A look inside making your own t-shirt grocery bag.
With Earth Day on the horizon, the Concordia Student Union (CSU) hosted an anti-consumerism week. This year’s event theme was Food Sovereignty, Sustainability & Solidarity.
In late February, the CSU put on a variety of talks, workshops, and presentations so that students could get inspired to lead a more sustainable life.
Personally, I am always curious about different methods and ways to lead a more environmentally-conscious life. When I was looking into events for the week, the ‘Make Your Own Grocery Tote bag!’ workshop appealed to me.
The use of single-use plastics has slowly but surely started making its way out of our everyday lives. According to a Global News article, two-thirds of people in Quebec say they use their own bags or bins to shop.
Whenever I go to Dollarama or Walmart, I always forget reusable bags, so I always end up paying for them when I get to check out. So this workshop was perfect for me. It happened on Feb. 21 at the Hall Building at the Downtown Campus.

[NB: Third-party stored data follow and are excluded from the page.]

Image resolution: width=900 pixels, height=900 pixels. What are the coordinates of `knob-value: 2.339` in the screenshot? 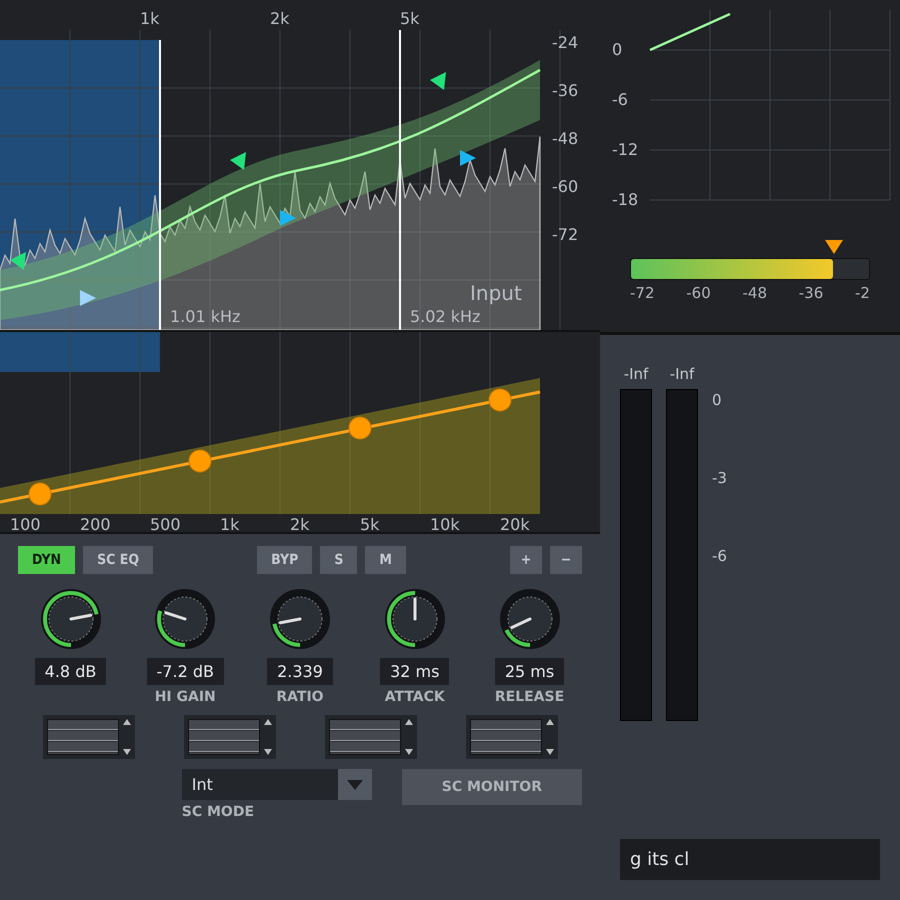 It's located at (300, 672).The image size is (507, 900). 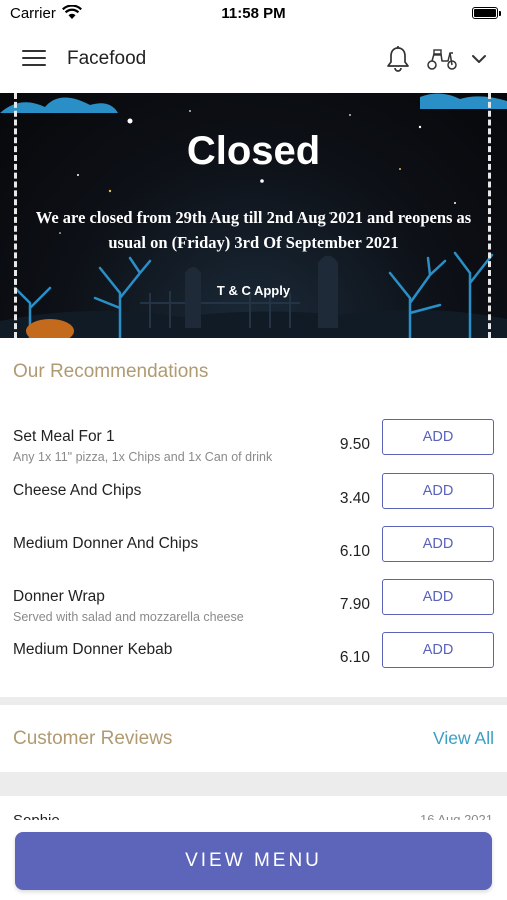 What do you see at coordinates (111, 372) in the screenshot?
I see `recommendations-title: Our Recommendations` at bounding box center [111, 372].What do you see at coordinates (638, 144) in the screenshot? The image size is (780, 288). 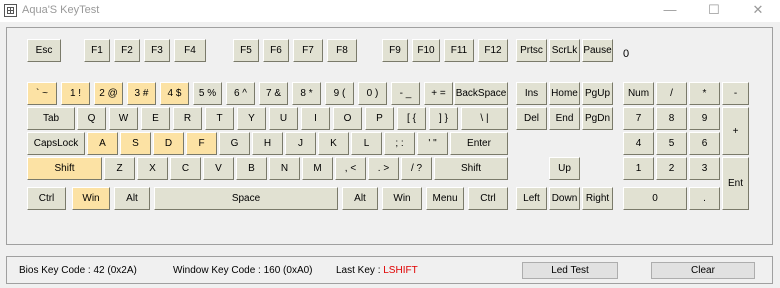 I see `key-num-4: 4` at bounding box center [638, 144].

As soon as I got to the workshop space, I saw the event organizers setting up sewing machines and some tables in a ‘U’ formation. The event organizers were people from the Concordia University Centre for Creative Use (CUCCR). Leading the workshop were Sustainability ambassadors, Kavi Nera and Maya Jain.

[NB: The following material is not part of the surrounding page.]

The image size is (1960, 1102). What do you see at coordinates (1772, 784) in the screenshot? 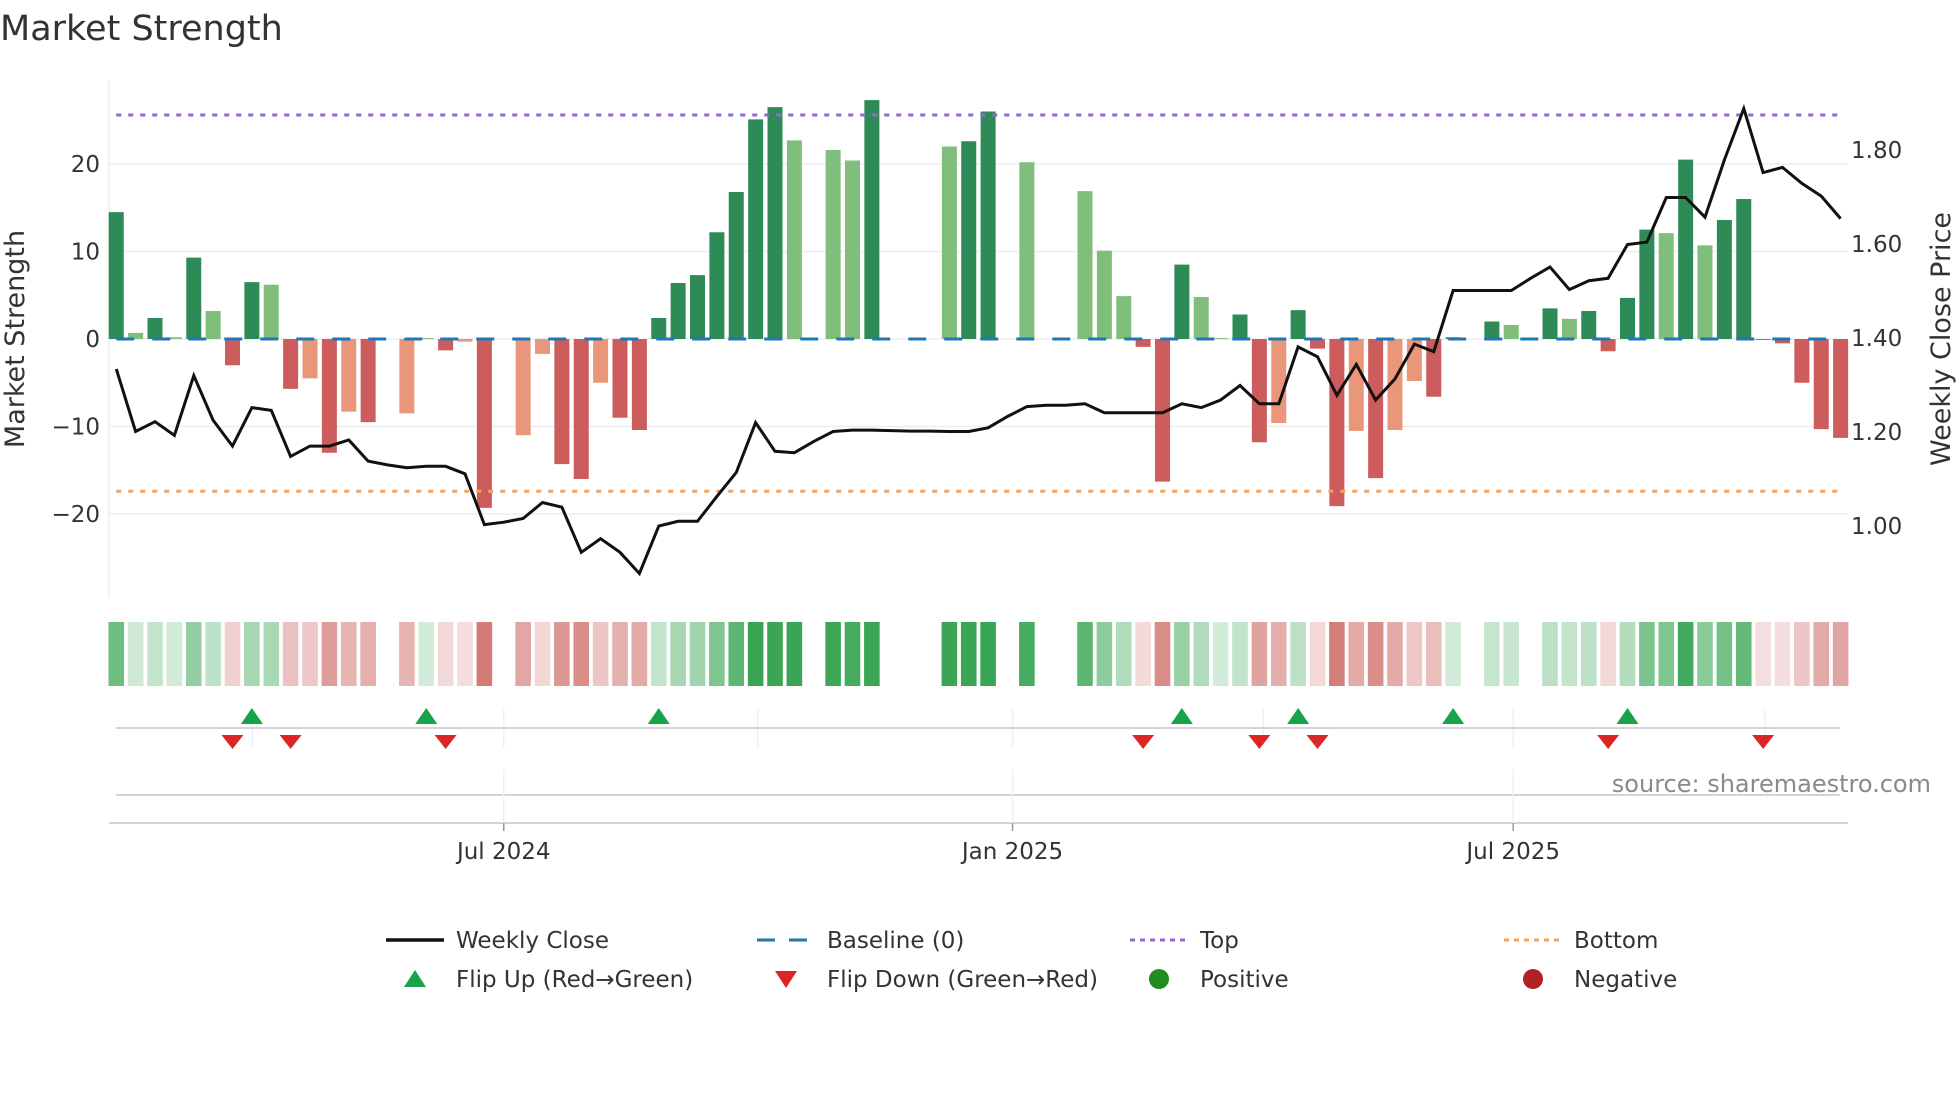
I see `source-credit: source: sharemaestro.com` at bounding box center [1772, 784].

Kavi Nera, a Concordia sustainability ambassador, and Maya Jain, the Material Depot programming and coordinator for the CUCCR lead the participants in the workshop. Kaitlynn Rodney // The Concordian
Every participant was given a step-by-step guide on how to turn an old shirt into a bag. For participants who did not have an old t-shirt, the CUCCR provided one from past events, like Frosh week.

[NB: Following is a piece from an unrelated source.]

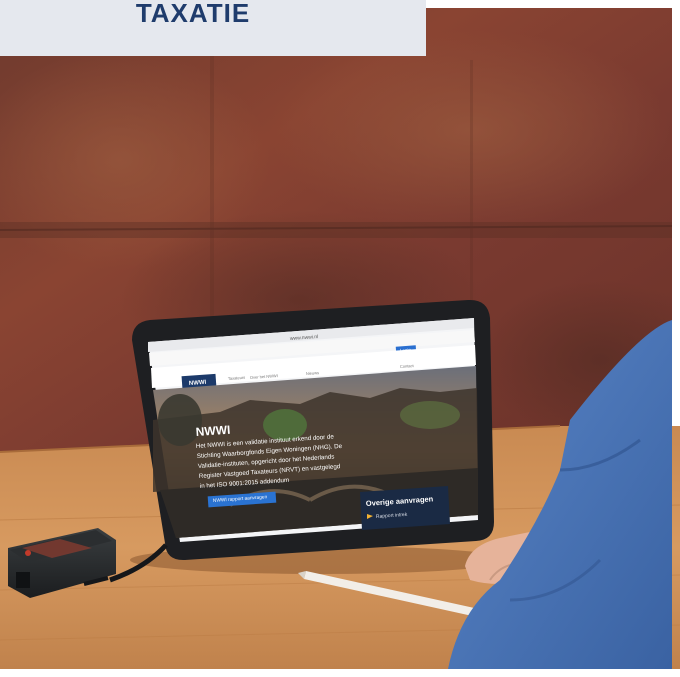 This screenshot has height=677, width=680. What do you see at coordinates (312, 373) in the screenshot?
I see `svg-text: Nieuws` at bounding box center [312, 373].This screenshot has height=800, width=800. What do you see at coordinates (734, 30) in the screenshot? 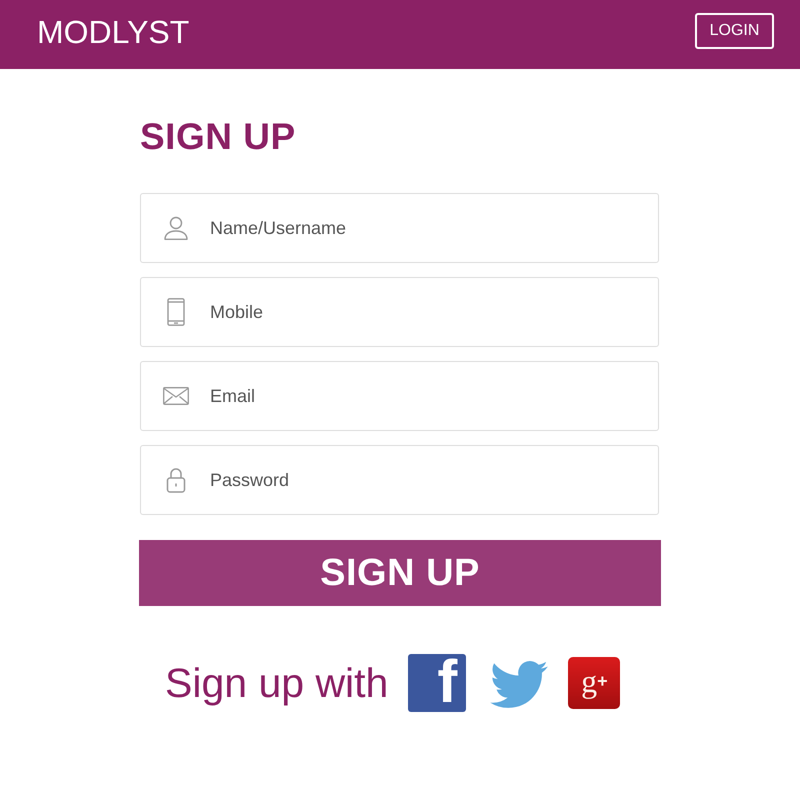
I see `login-button: LOGIN` at bounding box center [734, 30].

The workshop began by determining if you had a big enough shirt to make one bag and two smaller bags from the same shirt.
If you had a small shirt, you would begin by cutting the collar and sleeves off. Afterward, Neva gave a small tutorial on how to use a sewing machine to sew the bottom of the shirt closed.
Community editor, Dalia makes her bag at the Concordia center for creative reuse’s workshop for anti-consumerism week. Kaitlynn Rodney // The Concordian
For those that had big enough shirts to make smaller bags out of, the procedure was a little different. People had to make small incisions on the bottom of the shirt and then use a double knotting technique to close up the shirt.
Al Turgeon, a contemporary dance major at Concordia is using one of the shirts supplied by the CUCCR to make her map using the non-sewing method. Kaitlynn Rodney // The Concordian
I feel that with inflation at the back of our minds, it’s always helpful to know some tips and tricks for cutting costs and helping reduce waste on earth. I look forward to next year’s activities for anti-consumerism week.